# EXERCISES TO COMPLETE:
(a) In the post about the Russian amateur's Transformers film, what was the film made with?
(b) Carry the post about the Russian amateur's Transformers film forward past its last paragraph.

# TEXT SHOWN:

Russian Amateur's Transformers Film Shows How YouTube is Leveling the Playing Field

Russian Amateurs Transformers Film Shows How YouTube is Leveling the Playing Field

I hate to be the guy who keeps referencing one particular recent post, but I'm going to reference TED-curator Chris Anderson's CNN article one more time.  His piece is all about how online video is pushing conventional boundaries due to the audience size and the candle power of the spotlight it can shine on an individual.  These traits, says Anderson, drive innovation across all industries.

I just saw this amateur Transformers fan film on BoingBoing and simply had to share.  Check it out:

Now… why did I simply have to share this video?  Because it was made by a regular Russian amateur like you or me, with a couple of $1000 cameras and lots of editing time.  And some talent.

If you don't think online video is making extraordinary things possible for previously unknown innovators, then you're not paying attention.  The "Transformer" effects in this piece are nearly as well-executed as the ones in Michael Bay's films—and those films cost a few hundred million.  This film cost… well, a couple thousand dollars if you count the price of the cameras.  And that's it.

# ENTRIES:
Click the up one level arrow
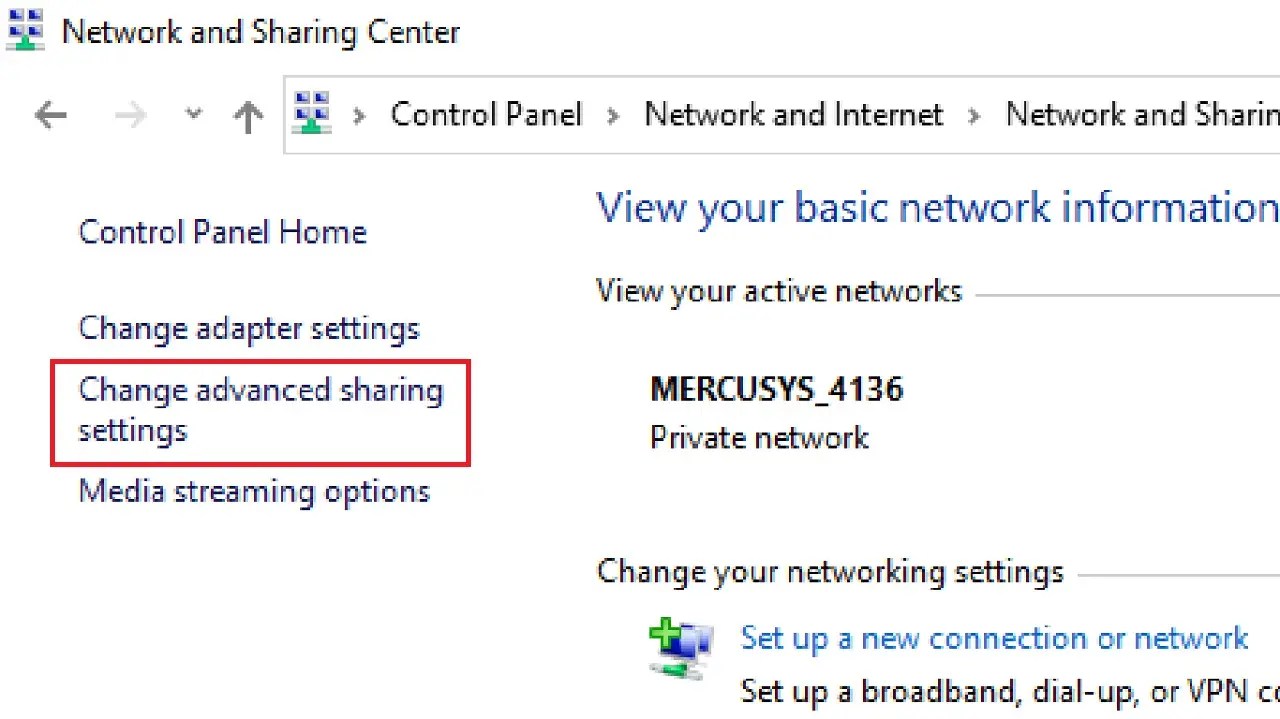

==

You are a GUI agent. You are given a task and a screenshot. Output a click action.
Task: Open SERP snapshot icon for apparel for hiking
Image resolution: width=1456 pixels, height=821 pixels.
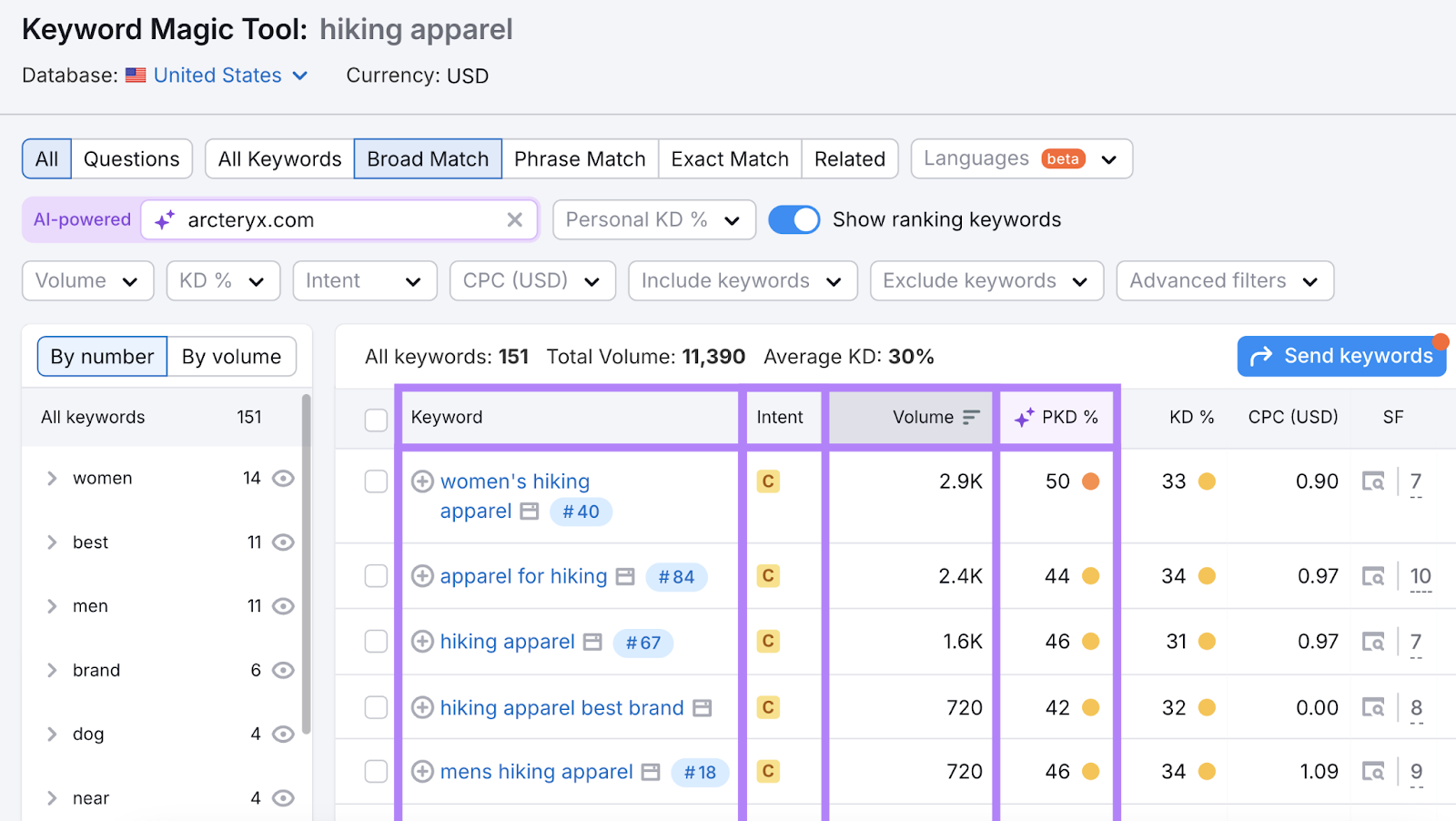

# RESULTS FOR EACH TASK:
(a) A couple of $1000 cameras and lots of editing time.

(b)
When in history has it ever been possible for Russian teenagers to create something comparable to a Hollywood studio on basically zero budget?  Never… until now.  It may take several more years, but I think we're on the cusp of a new age of film—one in which Hollywood shares the power and clout with independent studios, individuals, amateurs, and upstarts.  They no longer have a stranglehold on the creative talent and technical capabilities.

And this is what geeks me out about online video—it's why I love writing about this industry.  The technology has gotten so cheap and readily available that it's easy for anyone to create great-looking videos on a budget.  And the sheer volume of viewers for online video ensures that great work will get noticed and get praised… which will only drive further creativity and innovation from other unknowns.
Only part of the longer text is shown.